Re: [RFC 1/2] x86/tsc: add a timer to make sure tsc_adjust is always checked

From: Feng Tang
Date: Sat Apr 10 2021 - 10:38:21 EST


Hi Thomas,

On Sat, Apr 10, 2021 at 11:27:11AM +0200, Thomas Gleixner wrote:
> On Tue, Mar 30 2021 at 16:25, Feng Tang wrote:
> > Normally the tsc_sync will be checked every time system enters idle state,
> > but there is still caveat that a system won't enter idle, either because
> > it's too busy or configured purposely to not enter idle. Setup a periodic
> > timer to make sure the check is always on.
>
> Bah. I really hate the fact that we don't have a knob to disable writes
> to the TSC/TSC_ADJUST msrs. That would spare this business alltogether.
>
> > +/*
> > + * Normally the tsc_sync will be checked every time system enters idle state,
> > + * but there is still caveat that a system won't enter idle, either because
> > + * it's too busy or configured purposely to not enter idle.
> > + *
> > + * So setup a periodic timer to make sure the check is always on.
> > + */
> > +
> > +#define SYNC_CHECK_INTERVAL (HZ * 600)
> > +static void tsc_sync_check_timer_fn(struct timer_list *unused)
>
> I've surely mentioned this before that glueing a define without an empty
> newline to a function definition is horrible to read.

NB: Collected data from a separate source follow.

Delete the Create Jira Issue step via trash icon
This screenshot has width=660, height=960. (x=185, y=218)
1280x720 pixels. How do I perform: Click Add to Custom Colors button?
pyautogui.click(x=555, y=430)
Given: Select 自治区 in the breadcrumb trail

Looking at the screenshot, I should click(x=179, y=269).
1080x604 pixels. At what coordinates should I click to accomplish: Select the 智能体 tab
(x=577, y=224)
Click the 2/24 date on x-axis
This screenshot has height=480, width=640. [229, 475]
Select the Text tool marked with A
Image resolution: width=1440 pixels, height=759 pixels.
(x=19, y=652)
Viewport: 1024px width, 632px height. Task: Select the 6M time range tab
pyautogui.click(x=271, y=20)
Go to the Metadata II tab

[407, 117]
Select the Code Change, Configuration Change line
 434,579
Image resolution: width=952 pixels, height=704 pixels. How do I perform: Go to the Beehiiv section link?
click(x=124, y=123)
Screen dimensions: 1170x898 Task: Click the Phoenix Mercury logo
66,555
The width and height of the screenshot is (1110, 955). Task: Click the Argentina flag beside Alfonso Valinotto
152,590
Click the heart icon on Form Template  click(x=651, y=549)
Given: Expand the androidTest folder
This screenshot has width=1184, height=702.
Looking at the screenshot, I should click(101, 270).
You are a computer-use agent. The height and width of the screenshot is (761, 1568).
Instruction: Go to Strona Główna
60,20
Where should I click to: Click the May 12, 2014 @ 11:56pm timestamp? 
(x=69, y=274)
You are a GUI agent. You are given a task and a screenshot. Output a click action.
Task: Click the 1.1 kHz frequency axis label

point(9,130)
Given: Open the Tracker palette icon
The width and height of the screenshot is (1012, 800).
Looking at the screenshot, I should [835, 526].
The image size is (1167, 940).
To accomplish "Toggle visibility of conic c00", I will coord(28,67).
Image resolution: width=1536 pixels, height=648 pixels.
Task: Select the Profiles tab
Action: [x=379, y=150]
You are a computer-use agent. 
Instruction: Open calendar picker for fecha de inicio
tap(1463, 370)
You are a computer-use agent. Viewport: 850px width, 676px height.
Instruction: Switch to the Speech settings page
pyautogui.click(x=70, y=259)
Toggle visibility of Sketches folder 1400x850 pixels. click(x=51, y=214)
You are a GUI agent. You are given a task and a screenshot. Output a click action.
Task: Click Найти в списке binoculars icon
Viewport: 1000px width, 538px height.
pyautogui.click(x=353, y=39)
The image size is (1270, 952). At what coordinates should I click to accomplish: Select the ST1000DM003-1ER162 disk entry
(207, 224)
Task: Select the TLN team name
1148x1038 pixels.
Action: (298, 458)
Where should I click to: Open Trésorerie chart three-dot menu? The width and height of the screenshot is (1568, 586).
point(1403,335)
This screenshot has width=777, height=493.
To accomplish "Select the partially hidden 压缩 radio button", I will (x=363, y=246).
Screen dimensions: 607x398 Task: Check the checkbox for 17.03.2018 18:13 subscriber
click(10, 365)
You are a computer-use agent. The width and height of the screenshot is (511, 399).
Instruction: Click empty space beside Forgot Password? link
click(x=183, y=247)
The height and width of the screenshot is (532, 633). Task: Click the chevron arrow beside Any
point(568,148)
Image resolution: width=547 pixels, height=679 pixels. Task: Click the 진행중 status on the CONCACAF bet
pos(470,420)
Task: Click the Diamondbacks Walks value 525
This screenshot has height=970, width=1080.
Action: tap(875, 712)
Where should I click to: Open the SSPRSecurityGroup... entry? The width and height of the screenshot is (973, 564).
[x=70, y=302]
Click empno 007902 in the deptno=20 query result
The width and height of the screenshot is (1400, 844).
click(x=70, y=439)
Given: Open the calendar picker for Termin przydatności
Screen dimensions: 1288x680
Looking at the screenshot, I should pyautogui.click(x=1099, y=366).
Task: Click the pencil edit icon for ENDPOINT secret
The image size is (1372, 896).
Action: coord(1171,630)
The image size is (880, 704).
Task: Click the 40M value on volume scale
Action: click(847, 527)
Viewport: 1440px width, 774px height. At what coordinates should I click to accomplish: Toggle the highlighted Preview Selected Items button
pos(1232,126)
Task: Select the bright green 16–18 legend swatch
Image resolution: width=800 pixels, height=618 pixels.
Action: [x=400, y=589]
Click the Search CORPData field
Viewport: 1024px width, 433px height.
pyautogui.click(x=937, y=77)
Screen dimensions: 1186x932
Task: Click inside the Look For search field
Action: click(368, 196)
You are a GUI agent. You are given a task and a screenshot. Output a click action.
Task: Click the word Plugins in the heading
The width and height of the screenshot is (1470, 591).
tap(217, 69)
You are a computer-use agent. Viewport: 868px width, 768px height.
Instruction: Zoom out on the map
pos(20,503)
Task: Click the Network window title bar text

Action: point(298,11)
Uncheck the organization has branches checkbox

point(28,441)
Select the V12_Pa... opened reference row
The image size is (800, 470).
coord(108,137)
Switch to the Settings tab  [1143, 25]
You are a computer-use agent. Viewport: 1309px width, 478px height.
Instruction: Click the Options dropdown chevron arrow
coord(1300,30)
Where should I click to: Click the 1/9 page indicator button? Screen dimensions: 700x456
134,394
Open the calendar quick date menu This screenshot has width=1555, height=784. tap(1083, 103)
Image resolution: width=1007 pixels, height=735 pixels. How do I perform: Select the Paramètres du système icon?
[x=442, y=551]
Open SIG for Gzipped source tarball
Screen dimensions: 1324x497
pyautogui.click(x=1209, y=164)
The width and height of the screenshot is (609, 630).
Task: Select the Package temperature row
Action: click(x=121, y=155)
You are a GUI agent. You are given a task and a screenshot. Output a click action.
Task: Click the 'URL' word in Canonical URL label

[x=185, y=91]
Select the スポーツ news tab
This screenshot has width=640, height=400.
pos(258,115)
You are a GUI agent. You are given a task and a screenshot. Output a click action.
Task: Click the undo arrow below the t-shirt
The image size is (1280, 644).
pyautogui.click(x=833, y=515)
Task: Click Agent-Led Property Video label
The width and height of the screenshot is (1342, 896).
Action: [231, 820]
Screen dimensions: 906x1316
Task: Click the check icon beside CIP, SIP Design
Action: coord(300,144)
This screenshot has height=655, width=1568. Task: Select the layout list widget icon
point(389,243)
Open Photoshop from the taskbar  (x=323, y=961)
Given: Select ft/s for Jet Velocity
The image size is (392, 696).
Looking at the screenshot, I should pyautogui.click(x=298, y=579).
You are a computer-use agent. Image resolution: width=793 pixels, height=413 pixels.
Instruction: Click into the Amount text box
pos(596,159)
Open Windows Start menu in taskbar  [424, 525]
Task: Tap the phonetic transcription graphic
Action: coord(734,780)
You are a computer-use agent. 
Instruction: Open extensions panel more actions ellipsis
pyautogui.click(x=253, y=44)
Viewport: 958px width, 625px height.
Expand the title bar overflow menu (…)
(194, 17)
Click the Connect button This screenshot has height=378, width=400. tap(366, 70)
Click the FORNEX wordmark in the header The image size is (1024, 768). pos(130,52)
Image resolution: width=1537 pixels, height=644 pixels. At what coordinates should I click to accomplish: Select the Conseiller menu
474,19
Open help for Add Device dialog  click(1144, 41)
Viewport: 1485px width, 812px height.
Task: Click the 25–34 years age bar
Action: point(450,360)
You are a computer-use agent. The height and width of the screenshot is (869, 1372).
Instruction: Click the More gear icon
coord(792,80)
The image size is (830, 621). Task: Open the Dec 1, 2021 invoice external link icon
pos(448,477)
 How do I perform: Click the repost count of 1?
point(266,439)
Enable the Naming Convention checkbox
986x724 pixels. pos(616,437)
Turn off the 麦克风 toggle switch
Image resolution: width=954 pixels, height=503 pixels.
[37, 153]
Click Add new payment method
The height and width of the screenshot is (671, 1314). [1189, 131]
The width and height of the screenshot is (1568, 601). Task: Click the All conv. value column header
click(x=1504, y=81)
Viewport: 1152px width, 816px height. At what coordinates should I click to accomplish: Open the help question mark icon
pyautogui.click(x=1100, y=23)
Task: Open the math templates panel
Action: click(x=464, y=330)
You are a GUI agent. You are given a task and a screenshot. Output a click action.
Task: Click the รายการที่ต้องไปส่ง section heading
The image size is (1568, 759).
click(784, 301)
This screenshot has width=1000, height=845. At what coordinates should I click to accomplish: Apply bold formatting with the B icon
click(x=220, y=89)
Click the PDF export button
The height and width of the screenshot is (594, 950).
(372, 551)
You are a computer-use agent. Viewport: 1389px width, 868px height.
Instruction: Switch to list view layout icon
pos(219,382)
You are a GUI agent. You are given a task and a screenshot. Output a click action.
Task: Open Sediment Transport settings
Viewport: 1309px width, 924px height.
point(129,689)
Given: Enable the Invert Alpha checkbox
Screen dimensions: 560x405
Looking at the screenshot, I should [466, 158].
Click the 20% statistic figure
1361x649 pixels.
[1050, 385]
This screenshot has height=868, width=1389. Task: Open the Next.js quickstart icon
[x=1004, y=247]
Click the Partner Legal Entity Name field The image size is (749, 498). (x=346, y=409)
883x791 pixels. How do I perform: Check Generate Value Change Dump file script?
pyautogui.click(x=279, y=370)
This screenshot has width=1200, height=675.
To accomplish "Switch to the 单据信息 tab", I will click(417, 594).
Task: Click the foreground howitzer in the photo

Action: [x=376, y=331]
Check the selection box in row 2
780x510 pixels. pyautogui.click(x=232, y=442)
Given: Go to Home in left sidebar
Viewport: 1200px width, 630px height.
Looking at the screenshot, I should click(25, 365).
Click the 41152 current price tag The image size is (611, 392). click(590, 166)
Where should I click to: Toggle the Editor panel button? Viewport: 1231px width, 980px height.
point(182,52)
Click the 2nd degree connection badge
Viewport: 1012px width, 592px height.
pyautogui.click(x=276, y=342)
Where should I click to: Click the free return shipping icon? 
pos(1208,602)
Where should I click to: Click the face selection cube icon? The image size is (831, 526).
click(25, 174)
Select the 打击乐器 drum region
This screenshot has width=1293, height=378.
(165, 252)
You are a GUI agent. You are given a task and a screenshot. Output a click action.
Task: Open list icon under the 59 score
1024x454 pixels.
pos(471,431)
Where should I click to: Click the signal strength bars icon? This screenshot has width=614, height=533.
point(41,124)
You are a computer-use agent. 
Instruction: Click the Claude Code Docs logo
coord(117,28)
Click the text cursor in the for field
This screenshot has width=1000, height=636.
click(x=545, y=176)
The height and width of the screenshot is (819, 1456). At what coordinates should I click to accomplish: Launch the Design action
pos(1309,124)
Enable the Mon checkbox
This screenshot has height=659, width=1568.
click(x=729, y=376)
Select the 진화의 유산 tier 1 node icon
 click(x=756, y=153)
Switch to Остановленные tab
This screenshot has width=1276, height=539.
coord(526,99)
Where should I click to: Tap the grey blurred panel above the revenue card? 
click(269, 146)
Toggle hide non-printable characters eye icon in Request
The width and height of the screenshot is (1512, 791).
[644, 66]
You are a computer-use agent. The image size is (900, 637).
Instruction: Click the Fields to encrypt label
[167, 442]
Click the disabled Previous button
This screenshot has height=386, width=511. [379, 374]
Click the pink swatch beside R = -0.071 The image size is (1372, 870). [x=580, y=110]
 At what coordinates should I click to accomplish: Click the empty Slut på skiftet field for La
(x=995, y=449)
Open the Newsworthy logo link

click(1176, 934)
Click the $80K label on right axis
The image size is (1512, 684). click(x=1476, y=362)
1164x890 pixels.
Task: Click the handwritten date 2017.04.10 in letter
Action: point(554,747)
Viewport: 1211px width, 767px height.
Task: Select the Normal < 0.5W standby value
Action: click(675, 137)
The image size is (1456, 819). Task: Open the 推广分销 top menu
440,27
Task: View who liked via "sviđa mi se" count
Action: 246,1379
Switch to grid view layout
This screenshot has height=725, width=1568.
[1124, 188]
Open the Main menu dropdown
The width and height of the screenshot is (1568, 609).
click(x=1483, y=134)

Got it, will add a newline.

> > +{
> > + int next_cpu;
> > +
> > + tsc_verify_tsc_adjust(false);
> > +
> > + /* Loop to do the check for all onlined CPUs */
>
> I don't see a loop here.

I meant to loop all onlined CPUs, and the comment could be
changed to

/* Run the check for all onlined CPUs in turn */

> > + next_cpu = cpumask_next(raw_smp_processor_id(), cpu_online_mask);
>
> Why raw_smp_processor_id()? What's wrong with smp_processor_id()?

Will change to smp_processor_id() for this timer function.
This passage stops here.